I'm the 2nd (and last wife) for my hubby. When we first got together, she was horrible. "he'll beat you", "He'll sexually abuse you and any kids you have", "he'll cheat on you", "he's a horrible father"...you name it, I heard it.

She shut up when I very nicely told her that I understood that they'd married very young and because she was pregnant, and that since we (hubby & I) didn't have the pregnancy stress, and we'd had time to really figure out what we wanted in life, I was sure we'd be fine.

Every time she called (collect) I refused the charges, and she'd have to call back on her own dime. She didn't want her 4th hubby to see that she was calling her 1st one...and actually asked me to lie for her at one point. Which I didn't do, but did report her hubby to CPS to protect my SD. I just found that by being nice every time, smiling, and telling her I was sure everything would be fine, she finally realized that she wasn't getting anywhere by being a bitch.

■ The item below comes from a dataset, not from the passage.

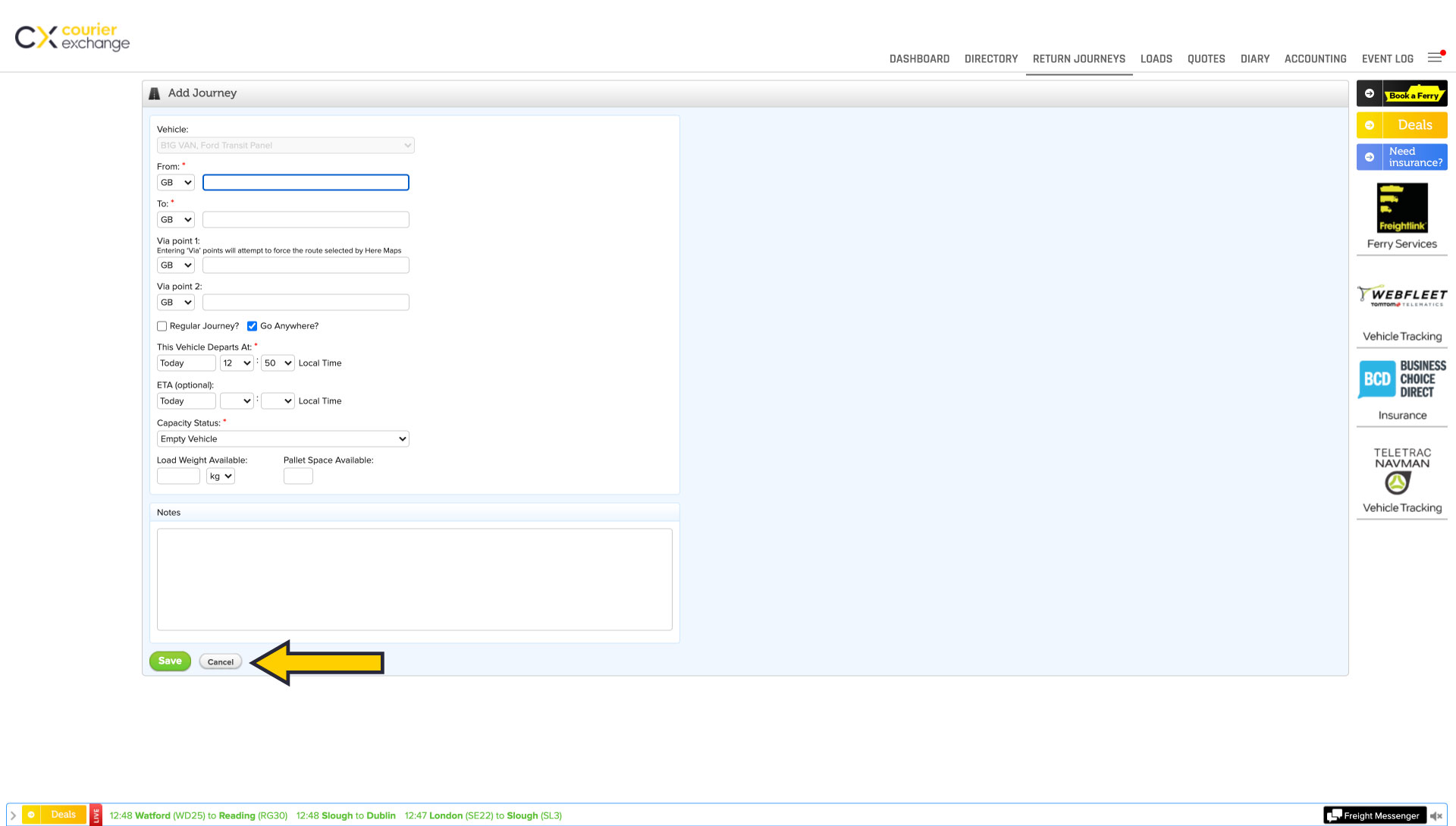Uncheck the Go Anywhere checkbox
The height and width of the screenshot is (826, 1456).
[x=252, y=326]
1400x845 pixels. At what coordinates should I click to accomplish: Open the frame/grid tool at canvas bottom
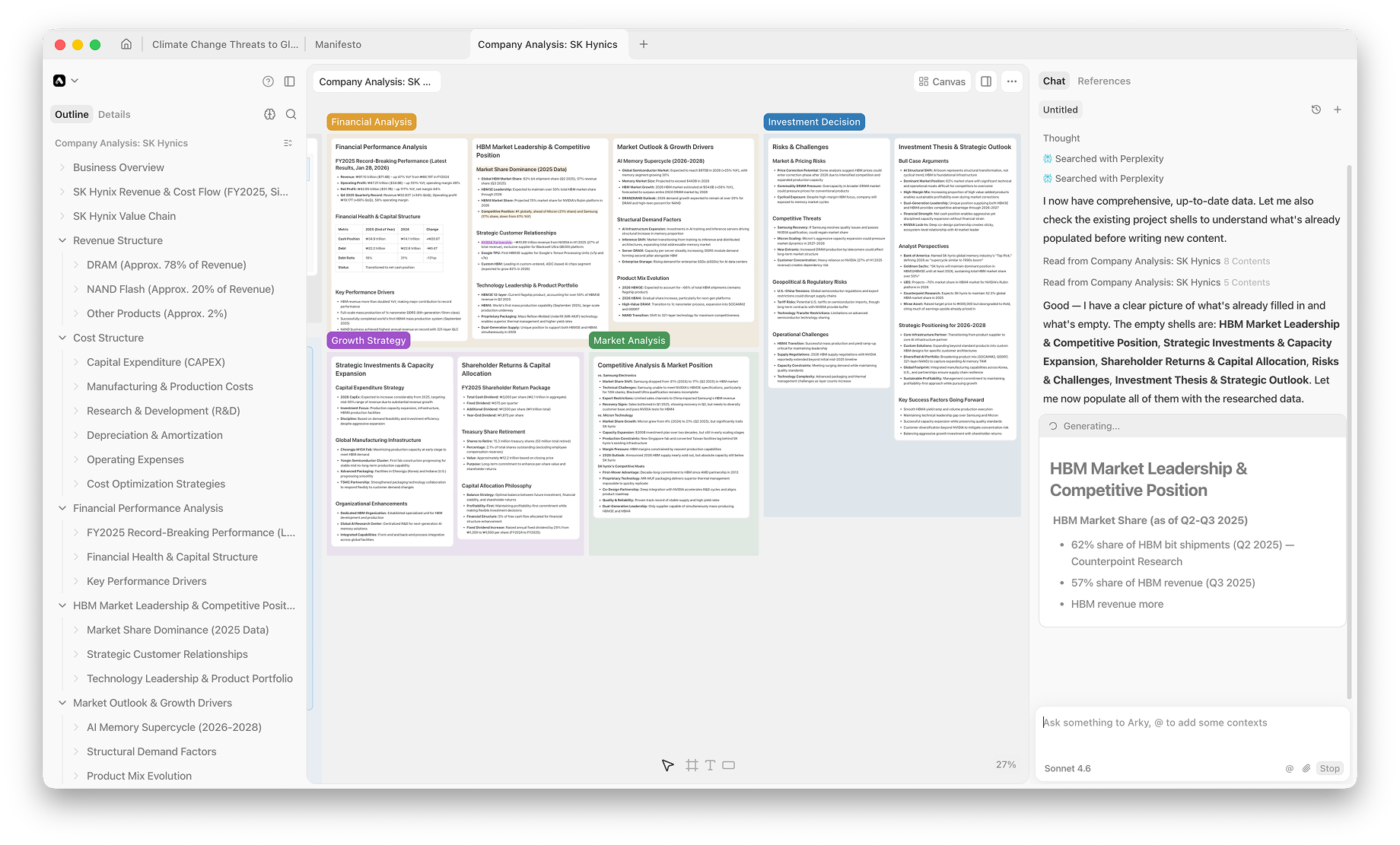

I'm in the process of planning our 25th anniversary, and I did send her an invite, just to be catty...

[deleted account]

Don't say anything to her. Just thank her for her input and leave as quickly as possible. She can say whatever she wants, but it doesn't make it true and it doesn't hurt anyone. Once she sees she's not bothering you and you aren't listening to her, she'll lose interest and stop making the comments.....just be prepared for them to get harsher before they get better--when she sees you aren't fazed she'll up the anti a little, until she realizes there is no point.

There is an old saying: Great minds discuss Ideas, Average minds discuss events, and Small minds discuss people. Her mind is obviously small, and people are not worth discussing so don't engage in discussion with her.